1. Diet. Of course, in order to lose weight, you must take in fewer calories. However, you must do this sensibly. It would be nice if you could lose all the weight you need by fasting for a day, but that just sets you up for bingeing and regaining the weight as soon as the fasting ends. So, the first thing your system needs is a sensible eating plan. It doesn’t have to be anything complicated: Simply refuse second helpings and unhealthy snacking between meals. Stick with protein, vegetables, fruit, whole grains and plenty of water. Keep sugar, salt, fats and overly processed foods to a minimum.

2. Exercise. Get moving in order to burn more calories than you take in each day. Exercise fires up your metabolism so your body uses up its fat stores. You also build muscle, which uses more calories than fat. Exercise is also a great way to reduce stress, so if you are a “stress eater”, exercise can help you break the cycle. You don’t have to be an Olympic-caliber athlete either: Just three, 10-minute brisk walks may be all you need to get started. More is better, however. To burn more calories, take longer walks or add some more intense activity.

3. A plan of attack. As with most projects, you will have better success if you plan ahead.

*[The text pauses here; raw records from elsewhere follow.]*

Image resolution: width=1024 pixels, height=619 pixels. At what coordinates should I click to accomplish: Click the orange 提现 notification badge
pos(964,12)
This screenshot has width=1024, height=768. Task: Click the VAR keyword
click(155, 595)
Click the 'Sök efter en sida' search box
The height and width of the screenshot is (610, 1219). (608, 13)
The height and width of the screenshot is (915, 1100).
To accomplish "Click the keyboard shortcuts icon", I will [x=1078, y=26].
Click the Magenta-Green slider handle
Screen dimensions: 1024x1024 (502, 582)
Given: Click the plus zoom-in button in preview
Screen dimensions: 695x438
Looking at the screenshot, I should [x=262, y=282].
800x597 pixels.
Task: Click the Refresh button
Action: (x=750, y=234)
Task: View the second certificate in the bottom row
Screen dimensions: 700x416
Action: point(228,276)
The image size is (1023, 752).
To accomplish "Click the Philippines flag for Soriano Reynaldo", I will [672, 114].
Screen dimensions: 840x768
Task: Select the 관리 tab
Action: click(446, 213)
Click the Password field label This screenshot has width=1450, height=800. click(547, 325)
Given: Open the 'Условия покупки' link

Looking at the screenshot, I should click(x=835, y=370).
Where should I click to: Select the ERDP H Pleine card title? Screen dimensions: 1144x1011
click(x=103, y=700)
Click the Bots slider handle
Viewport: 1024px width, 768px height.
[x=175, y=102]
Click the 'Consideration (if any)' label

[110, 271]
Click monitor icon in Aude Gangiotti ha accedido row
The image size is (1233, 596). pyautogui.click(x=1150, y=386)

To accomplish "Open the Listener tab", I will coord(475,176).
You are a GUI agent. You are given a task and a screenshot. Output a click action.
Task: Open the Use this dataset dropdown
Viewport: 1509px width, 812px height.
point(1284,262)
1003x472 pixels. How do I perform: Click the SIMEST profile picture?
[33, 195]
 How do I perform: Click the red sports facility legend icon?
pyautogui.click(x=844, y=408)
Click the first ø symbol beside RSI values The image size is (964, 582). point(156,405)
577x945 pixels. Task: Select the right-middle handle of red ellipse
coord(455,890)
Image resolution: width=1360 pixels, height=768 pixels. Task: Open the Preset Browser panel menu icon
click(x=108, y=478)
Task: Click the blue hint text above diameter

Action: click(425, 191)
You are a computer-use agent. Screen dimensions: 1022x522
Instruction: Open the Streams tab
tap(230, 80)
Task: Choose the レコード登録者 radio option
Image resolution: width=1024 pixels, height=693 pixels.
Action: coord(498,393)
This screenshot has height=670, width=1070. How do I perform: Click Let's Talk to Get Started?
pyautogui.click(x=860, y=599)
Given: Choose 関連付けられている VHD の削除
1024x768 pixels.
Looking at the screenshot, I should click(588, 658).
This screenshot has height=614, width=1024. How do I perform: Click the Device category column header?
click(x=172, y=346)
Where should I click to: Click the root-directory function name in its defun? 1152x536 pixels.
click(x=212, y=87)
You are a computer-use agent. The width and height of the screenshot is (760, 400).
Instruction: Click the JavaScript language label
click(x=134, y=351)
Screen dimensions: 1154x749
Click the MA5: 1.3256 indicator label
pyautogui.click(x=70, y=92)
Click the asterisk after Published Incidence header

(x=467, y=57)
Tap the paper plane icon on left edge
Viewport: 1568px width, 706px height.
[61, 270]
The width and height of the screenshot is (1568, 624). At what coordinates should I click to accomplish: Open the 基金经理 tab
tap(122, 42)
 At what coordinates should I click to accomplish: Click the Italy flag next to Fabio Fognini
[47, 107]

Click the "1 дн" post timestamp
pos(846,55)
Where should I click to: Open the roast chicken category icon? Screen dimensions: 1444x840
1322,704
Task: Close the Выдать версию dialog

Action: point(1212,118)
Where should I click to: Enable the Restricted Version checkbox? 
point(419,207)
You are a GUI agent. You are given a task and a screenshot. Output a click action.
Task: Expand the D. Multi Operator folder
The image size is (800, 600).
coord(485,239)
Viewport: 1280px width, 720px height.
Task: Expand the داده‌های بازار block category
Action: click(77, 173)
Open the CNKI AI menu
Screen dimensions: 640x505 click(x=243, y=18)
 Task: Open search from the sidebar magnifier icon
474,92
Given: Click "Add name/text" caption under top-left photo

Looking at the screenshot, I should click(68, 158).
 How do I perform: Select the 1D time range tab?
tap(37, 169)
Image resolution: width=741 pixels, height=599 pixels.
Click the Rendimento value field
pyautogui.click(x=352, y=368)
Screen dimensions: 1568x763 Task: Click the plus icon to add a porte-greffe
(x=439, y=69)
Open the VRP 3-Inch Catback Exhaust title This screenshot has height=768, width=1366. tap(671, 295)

What will you do when life throws you its inevitable curves? If a special occasion is coming up (such as Christmas or a family reunion) in which there will be plenty of tempting treats, what will you do to counteract the damage? (Don’t worry, it’s okay to give yourself permission to indulge as long as you plan how to mitigate the damage on another day.) What if a work emergency throws off your exercise plan? What can you do instead? Creating an alternative , and sticking to it, will keep you on track.

4. A support system. It’s all very well to have these plans, but it is very important to find ways to make them stick. How will you keep your plans in mind without making them an obsession? Some people rely on their spouse or close friends as their sounding board (or their conscience). Others make a game of it and compete with their friends to see who loses the most weight. Still others use journals, blogs and other materials to track their progress and record what lead to success and/or failure.

5. Inspiration. It helps to keep your goal in mind. So, hang those too-snug jeans in a prominent place or display a photo of yourself (either as a before picture or as a reminder of the thinner person you used to be). Post a funny or inspiring poster on the refrigerator or cabinet to prevent cheating. Post the invitation to that class reunion, wedding or 5-K race to keep that deadline in mind.

Does your weight-loss system have these features? Take some time today and add the features that are missing to create a plan that works for you. You’ll soon have the body you’ve always wanted.